**Task to complete:** Repeat the lines below word for word, leaving out the pictures.

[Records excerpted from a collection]
╭──
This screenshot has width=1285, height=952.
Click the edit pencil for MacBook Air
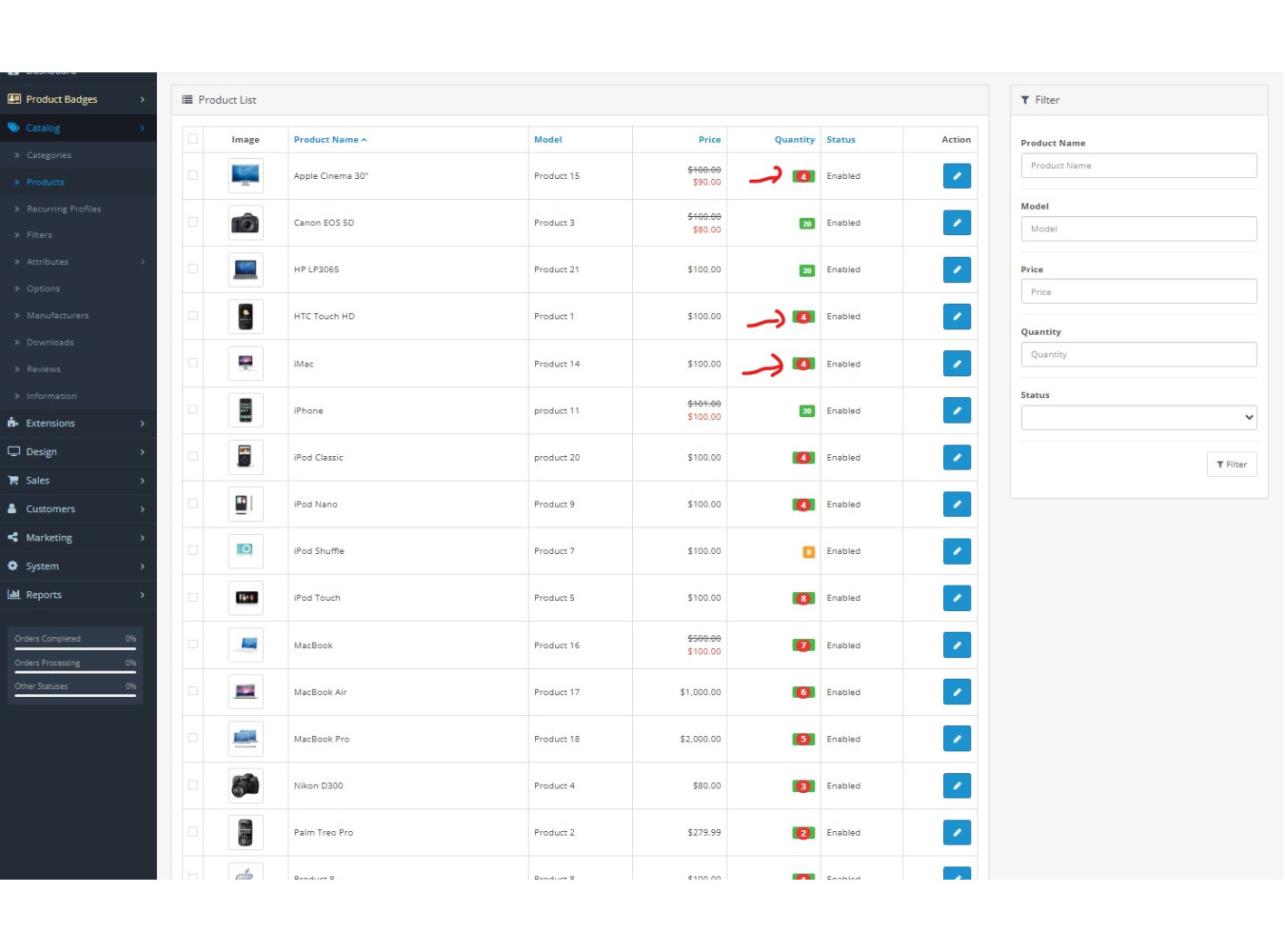click(956, 692)
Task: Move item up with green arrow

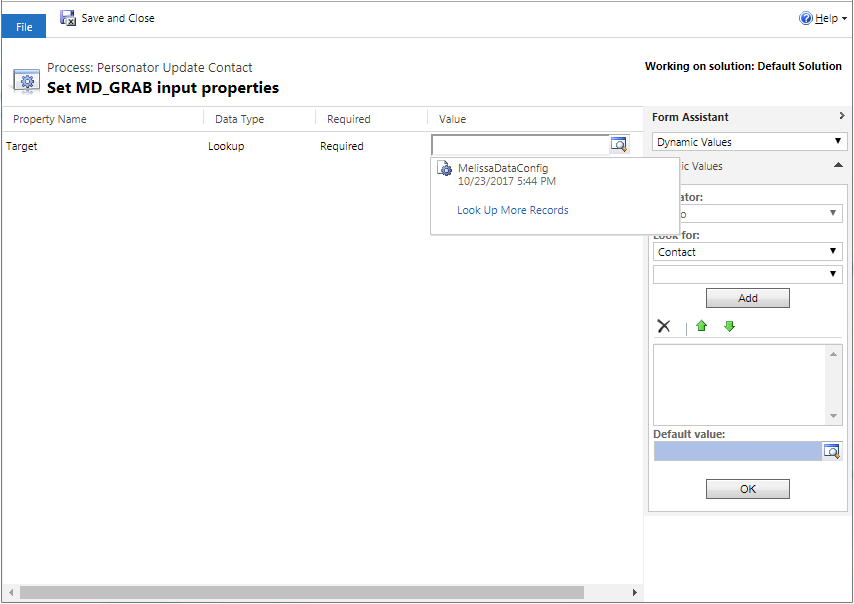Action: tap(701, 326)
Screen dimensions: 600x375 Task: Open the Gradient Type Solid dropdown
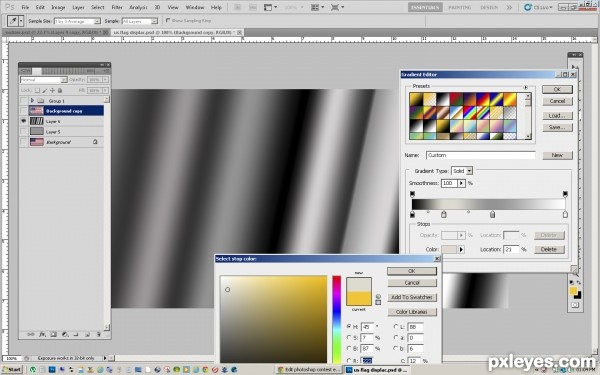(462, 171)
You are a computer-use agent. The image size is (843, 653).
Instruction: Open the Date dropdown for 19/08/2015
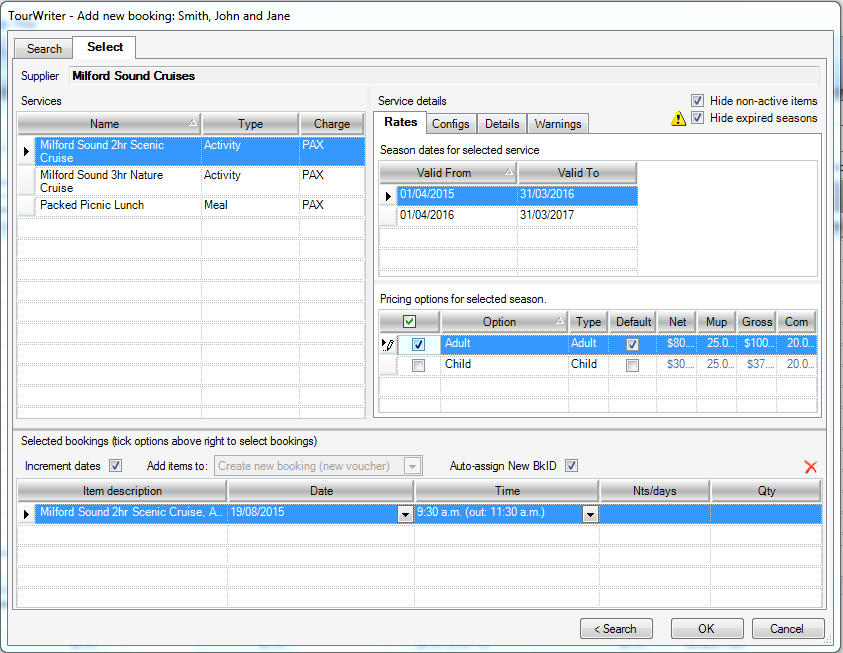[x=404, y=514]
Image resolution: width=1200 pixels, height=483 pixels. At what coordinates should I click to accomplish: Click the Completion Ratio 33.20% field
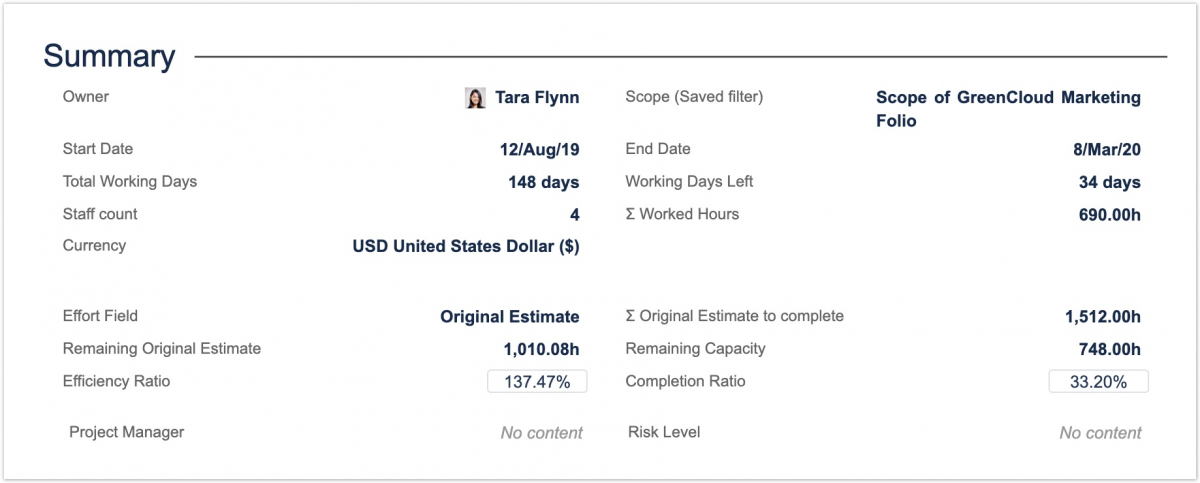[1098, 382]
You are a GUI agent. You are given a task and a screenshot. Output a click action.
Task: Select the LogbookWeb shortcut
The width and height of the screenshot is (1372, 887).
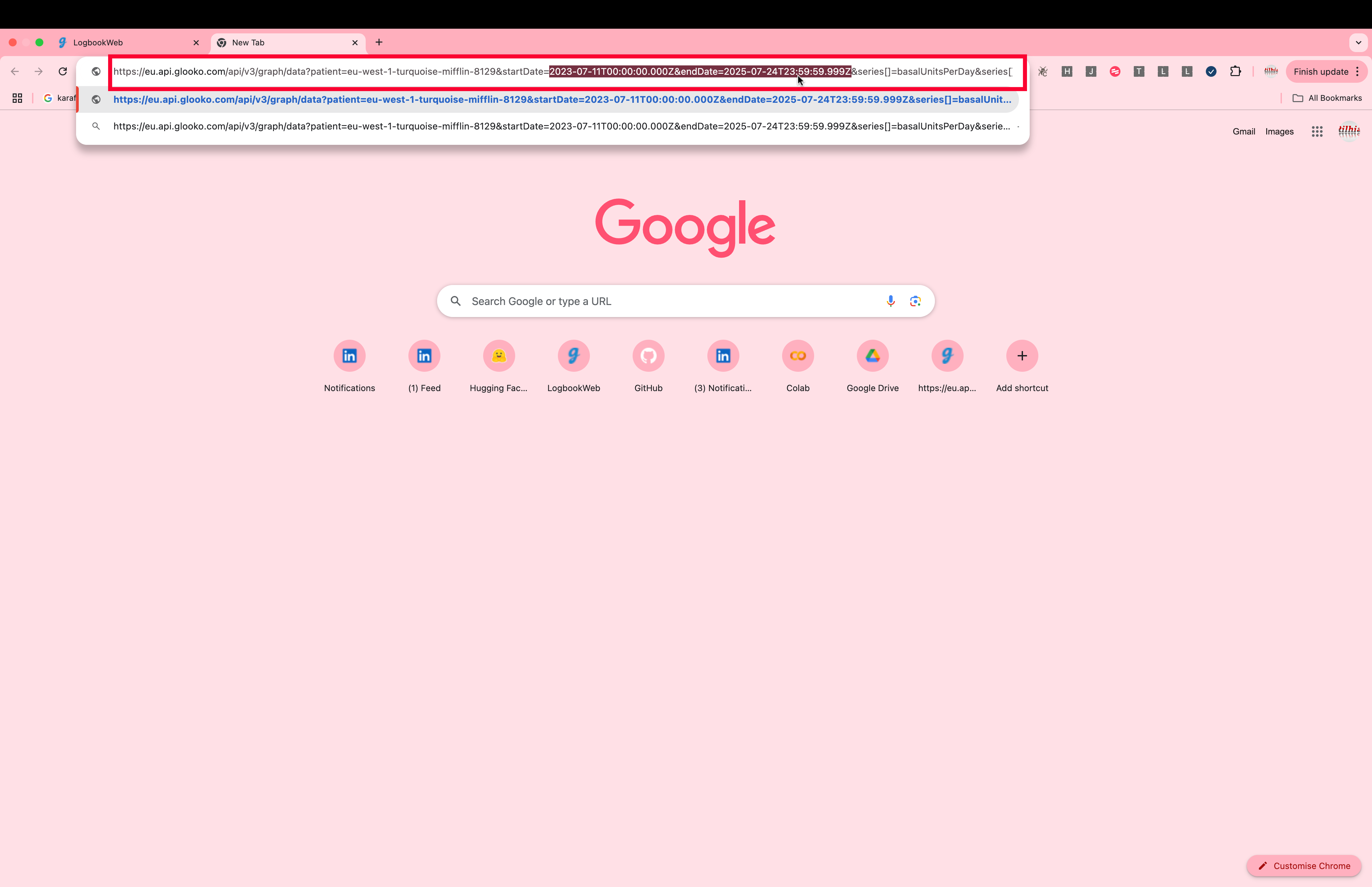573,355
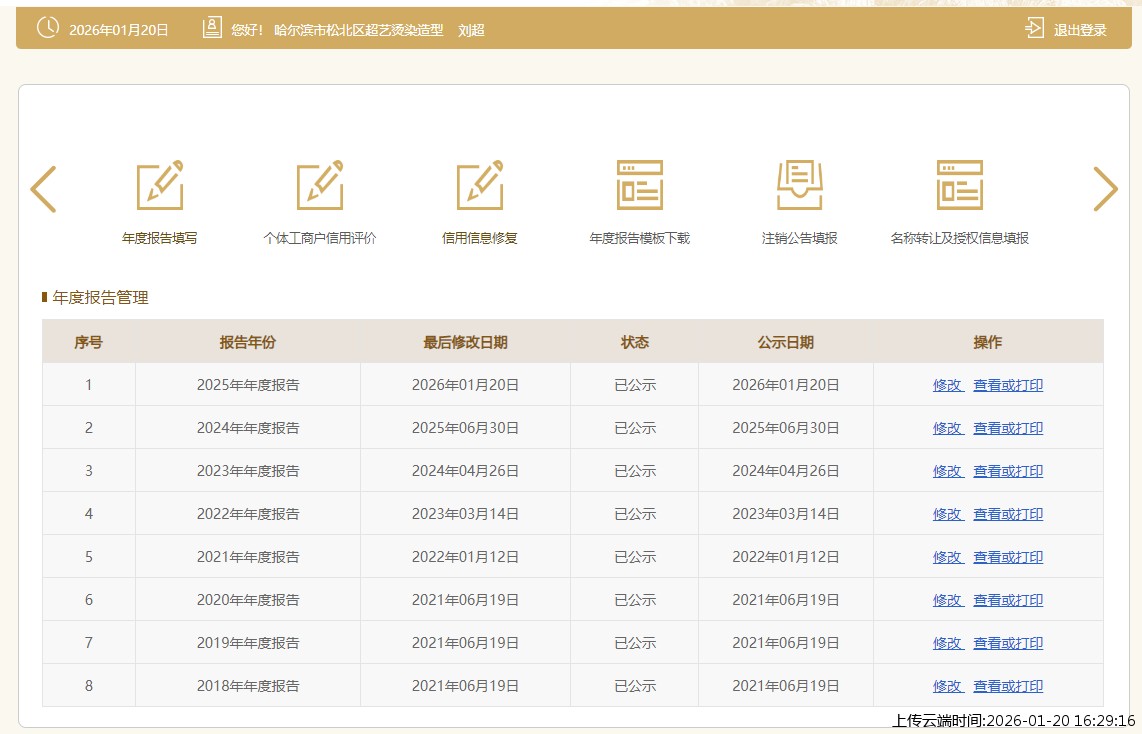Open the 年度报告填写 icon
Viewport: 1142px width, 734px height.
point(160,186)
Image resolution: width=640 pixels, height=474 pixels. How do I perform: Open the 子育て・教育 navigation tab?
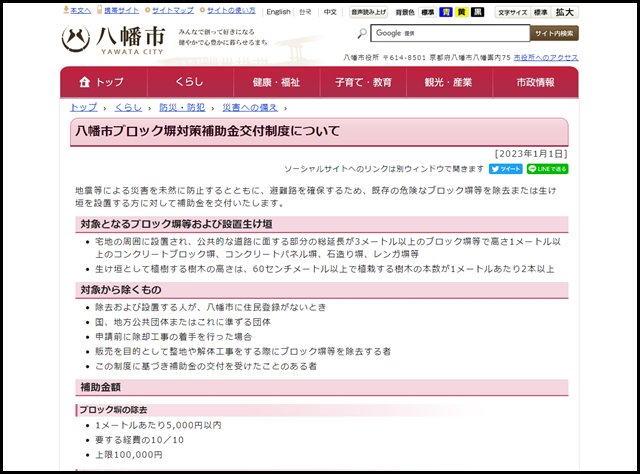(x=363, y=81)
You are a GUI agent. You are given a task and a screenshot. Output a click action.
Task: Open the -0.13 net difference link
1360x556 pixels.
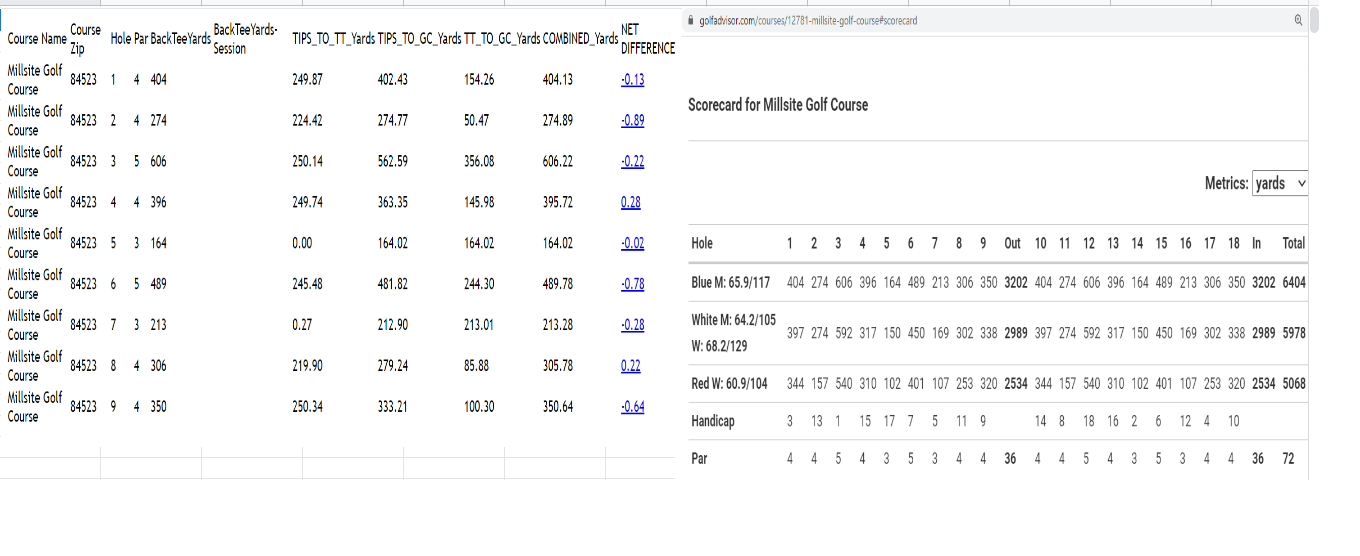tap(632, 80)
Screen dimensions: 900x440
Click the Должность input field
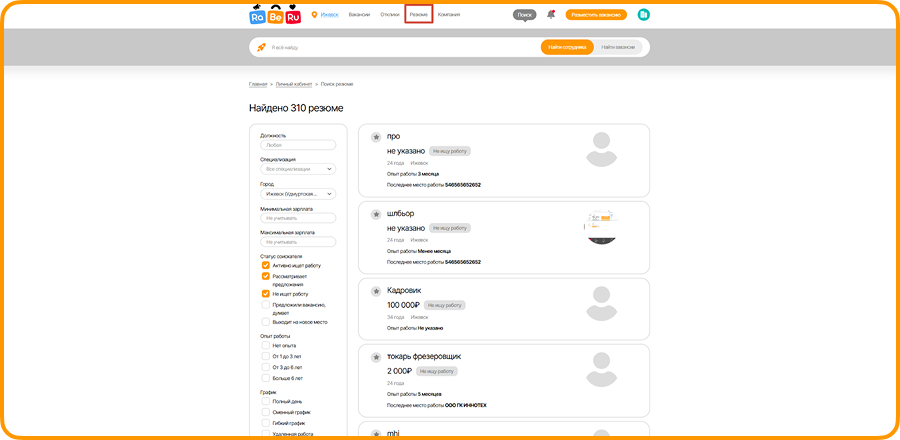click(x=298, y=145)
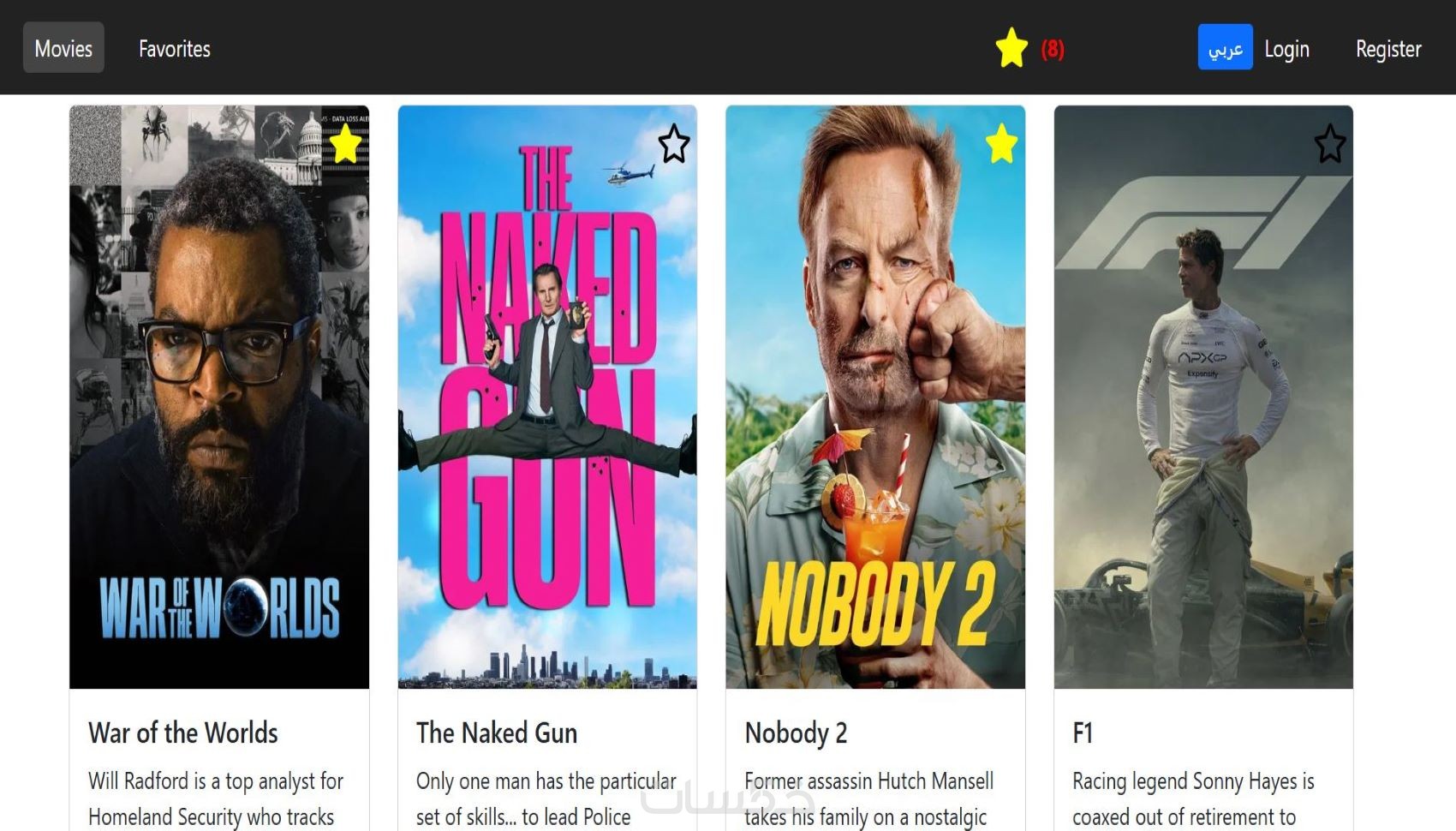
╰──
**The result:**
This screenshot has width=1285, height=952.
Click the edit pencil for MacBook Air
click(956, 692)
Task: Move item up with green arrow

Action: tap(701, 326)
Screen dimensions: 600x375 Task: Open the Gradient Type Solid dropdown
(462, 171)
You are a computer-use agent. The image size is (843, 653).
Instruction: Open the Date dropdown for 19/08/2015
[x=404, y=514]
Image resolution: width=1200 pixels, height=483 pixels. At what coordinates should I click to accomplish: Click the Completion Ratio 33.20% field
[1098, 382]
You are a GUI agent. You are given a task and a screenshot. Output a click action.
Task: Select the LogbookWeb shortcut
The width and height of the screenshot is (1372, 887).
573,355
Open the 年度报告填写 icon
Viewport: 1142px width, 734px height.
point(160,186)
Image resolution: width=640 pixels, height=474 pixels. How do I perform: Open the 子育て・教育 navigation tab?
(x=363, y=81)
You are a GUI agent. You are given a task and a screenshot. Output a click action.
Task: Open the -0.13 net difference link
1360x556 pixels.
tap(632, 80)
Screen dimensions: 900x440
Click the Должность input field
click(x=298, y=145)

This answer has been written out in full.